Luckily, we were on the ground floor, so we did not have to climb flights of stairs everyday. Unfortunately, being on the ground floor meant the floor was a little squeaky in some places — and that it was often cold from the outside air. Other than that, the apartment itself was small — another characteristic of a Khrushchevka. The kitchen was big enough for one person at a time, but a second person could be seated at the table in the corner. The bathroom was even smaller — the sink and the bathtub shared the same faucet that you had to swing to the left or right, depending on where you needed the water. The bedroom and living room made up the majority of the apartment’s 270 square feet.

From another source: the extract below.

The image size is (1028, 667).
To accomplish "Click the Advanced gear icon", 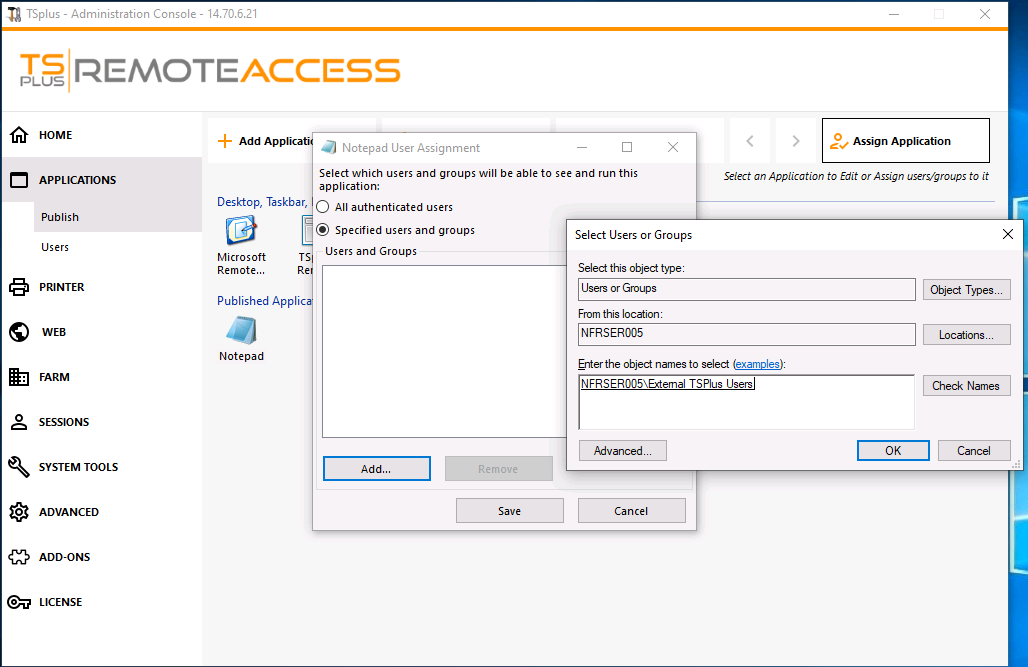I will 18,512.
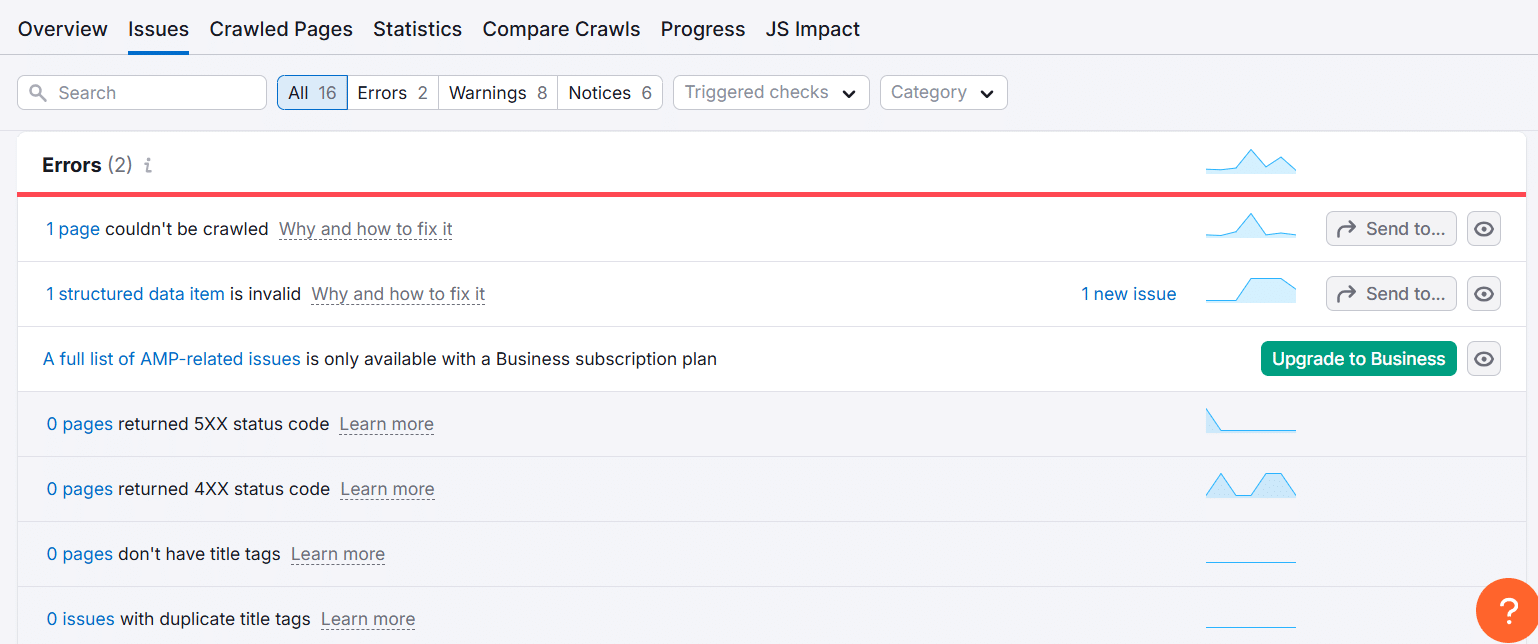Open the 1 new issue link
Viewport: 1538px width, 644px height.
point(1128,294)
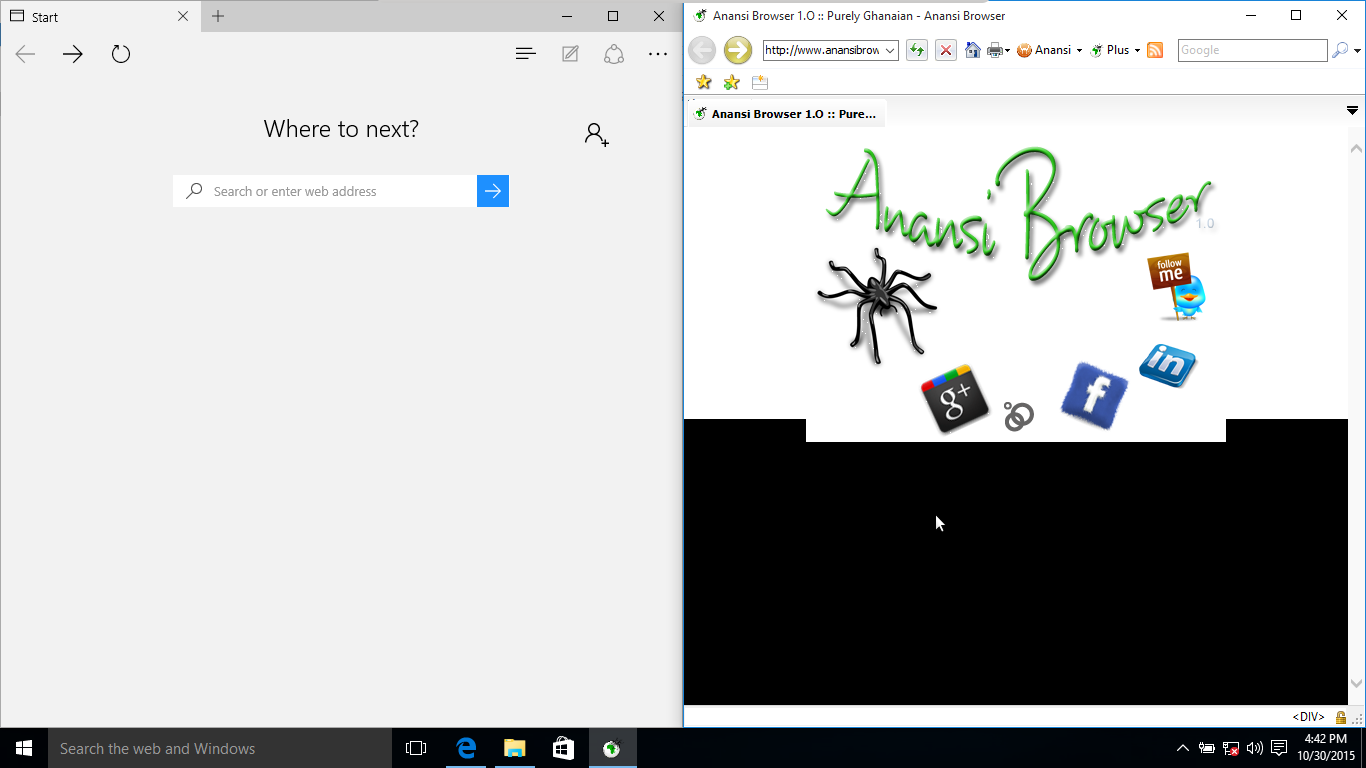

Since the lease on our apartment was up in December, we decided to leave Russia that month and do some travelling for what we expected would be 3-5 months. Russian immigrant visa cases were being reassigned to the U.S. Embassy in Warsaw, because the U.S. Embassy in Moscow was severely understaffed. If we were going to have to leave Russia when our petition was approved anyway, why wait these 3-5 months in the bone-shivering winter in this tiny Soviet-style apartment when we can travel in warmer climates and gradually make our way to Poland by spring?
We created an itinerary that would take us through Egypt to visit Luxor and the Pyramids at Giza, Jordan to visit Petra and the Dead Sea, and then Turkey, were we could stay for up to three months without a visa. I had always wanted to visit Turkey but the chance never presented itself and then the pandemic made it virtually impossible. With countries closing their borders to non-essential travel, I was permitted to remain in Russia even after my work visa expired, as the Russian government universally extended all visas that expired during the pandemic. Thus, when we left Russia, even though many pandemic era restrictions had been lifted in Russia and elsewhere, I knew there was no going back.
I vividly remember my last night in that small village. It had started snowing earlier that evening. Mother Russia was saying goodbye but not letting me leave without one last taste of Russian winter. As I packed our suitcases into our car, my wife fastened our daughter into her car seat. Then, before we hit the road, I ran across the street to toss our garbage bags into the dumpster. Some of the bags were garbage, others were full of things that just didn’t make the cut. We actually threw away quite a bit of our personal belongings. Walking away, I thought to myself: whoever rummages through that dumpster tonight is going to hit the jackpot.
I stopped in the middle of the road under the street light and took a selfie in my American cowboy hat. I sent it to my mother and told her, referring to the snow, to show me that picture if I ever expressed regret about leaving Russia. It was the first day of winter 2021. Nearly two months had passed since we filed our I-130 petition with USCIS and we had not heard from them since October 21. We would not hear from them again until January 4, 2023.